■ **Page extract**
Passenger and fleet growth pushes up profits at Ryanair

2017 05 30

2017 05 30

* Ryanair has reported a six per cent increase in full year net profit, to €1.3 billion.


A 13 per cent cut in average fares at the carrier delivered 13 per cent traffic growth, to 120 million customers, and an industry leading 94 per cent load factor.

Unit costs fell by 11 per cent in the ear to March 31st. 

Ryanair chief executive, Michael O’Leary, said: “We are pleased to report a six per cent increase in PAT to €1.3 billion, despite difficult trading conditions in financial 2017 caused by a series of security events at European cities, a switch of charter capacity from North Africa, Turkey and Egypt to mainland Europe, and a sharp decline in sterling following the June 2016 Brexit vote.

“We reacted to these challenges by improving our customer experience, and stimulating growth with lower fares.”

Ryanair last year took delivery of 52 new Boeing 737 planes and launched 206 new routes.

The carrier also opened ten new bases at primary airports in Bucharest, Corfu, Frankfurt Main, Hamburg, Ibiza, Nuremburg, Prague, Sofia, Timisoara and Vilnius.

The fleet will grow to 427 aircraft by March next year as Ryanair seeks to increase traffic to 130 million customers.

O’Leary added: “We recently announced the launch of Ryanair Sun, a charter airline which will have a Polish AOC and management team.

■ **Task to carry out**
Extend the news article on Ryanair's full-year profits, picking up right after its final sentence.

■ **Provided material**
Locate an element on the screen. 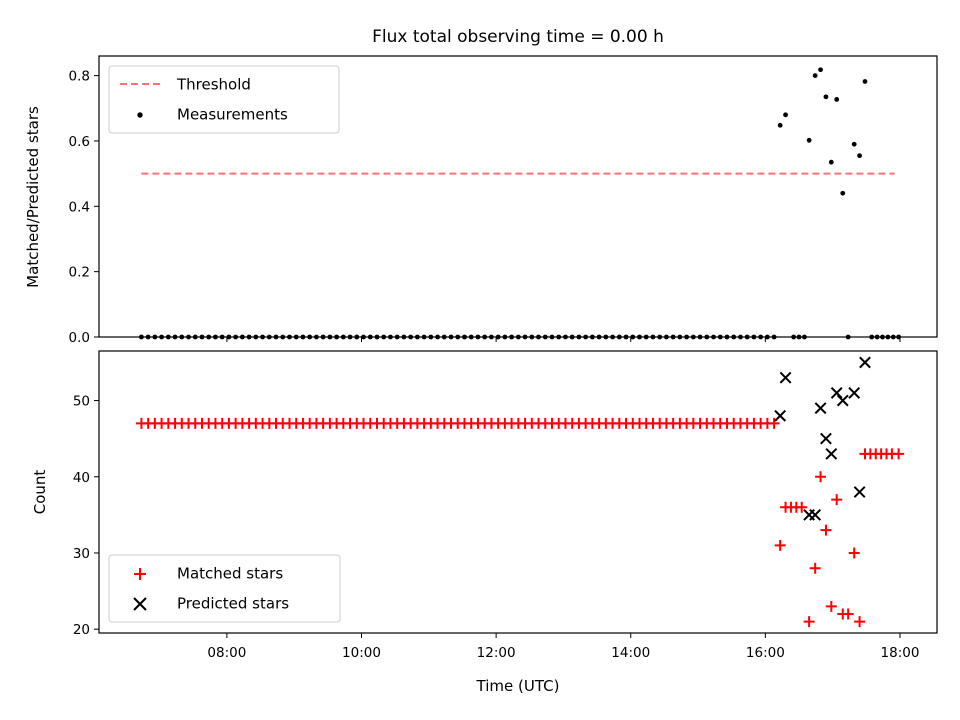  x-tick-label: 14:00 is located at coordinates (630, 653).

--

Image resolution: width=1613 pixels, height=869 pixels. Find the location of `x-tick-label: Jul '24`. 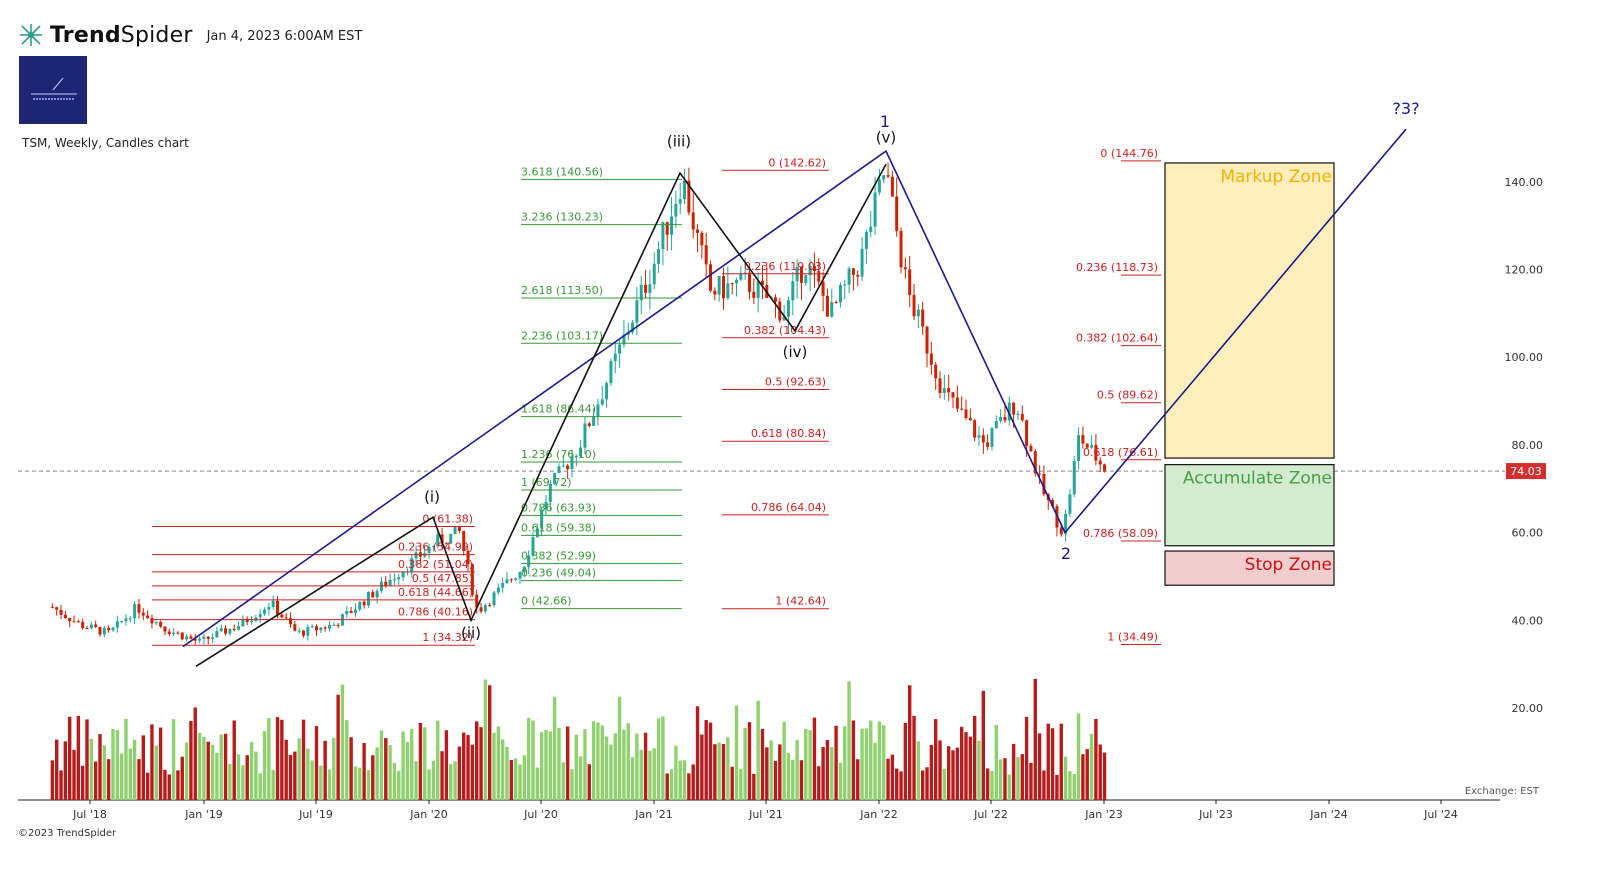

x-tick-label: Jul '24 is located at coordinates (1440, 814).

...

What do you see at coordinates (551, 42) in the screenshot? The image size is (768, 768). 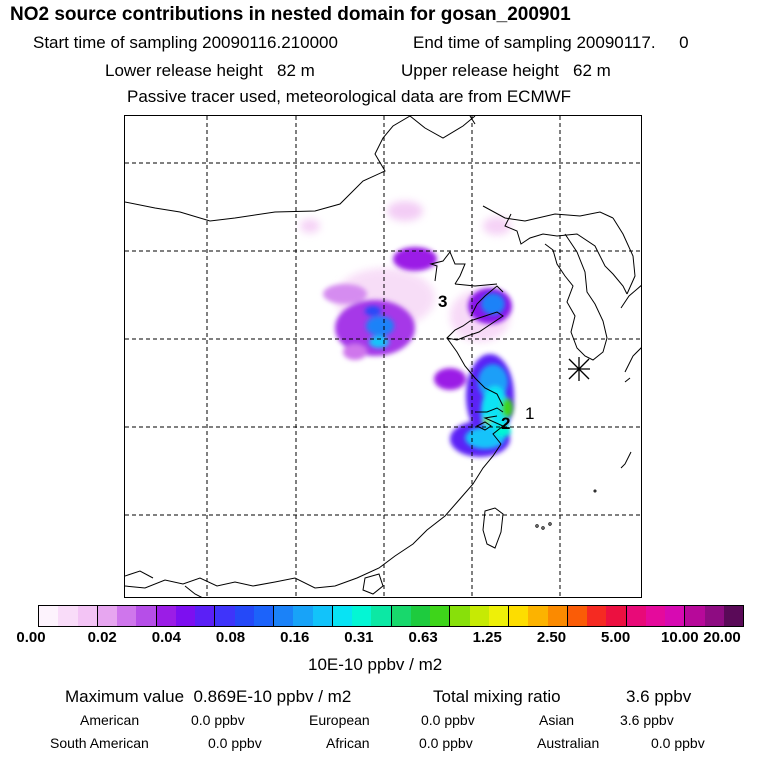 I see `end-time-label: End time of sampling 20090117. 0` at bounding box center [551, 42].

■ **Result of this exercise**
“This airline will operate in summer 2018 with a fleet of five aircraft and will significantly boost our presence in Poland where Ryanair is already the largest scheduled airline.

“We expect Ryanair Sun to become Poland’s number one charter airline, as it grows to 15 aircraft by summer 2019.”

As legacy competitors in Italy, Germany, Romania, and Poland undergo deep restructuring, the scale of Ryanair’s airport growth negotiations is accelerating.

O’Leary continued: “We continue to juggle more opportunities for 2018 and 2019 than our existing fleet growth can accommodate.

“Accordingly, we are engaged in a fleet review with Boeing, and are taking up opportunities to accelerate fleet growth in 2018 and 2019 by extending ten of our planned lease returns in these years, and adding selectively to our current order where Boeing may have some delivery opportunities over the next 24 months.

“As competitor airlines undergo deep restructuring, we are aware of the need to have additional short haul aircraft to respond quickly as these unique growth opportunities arise.”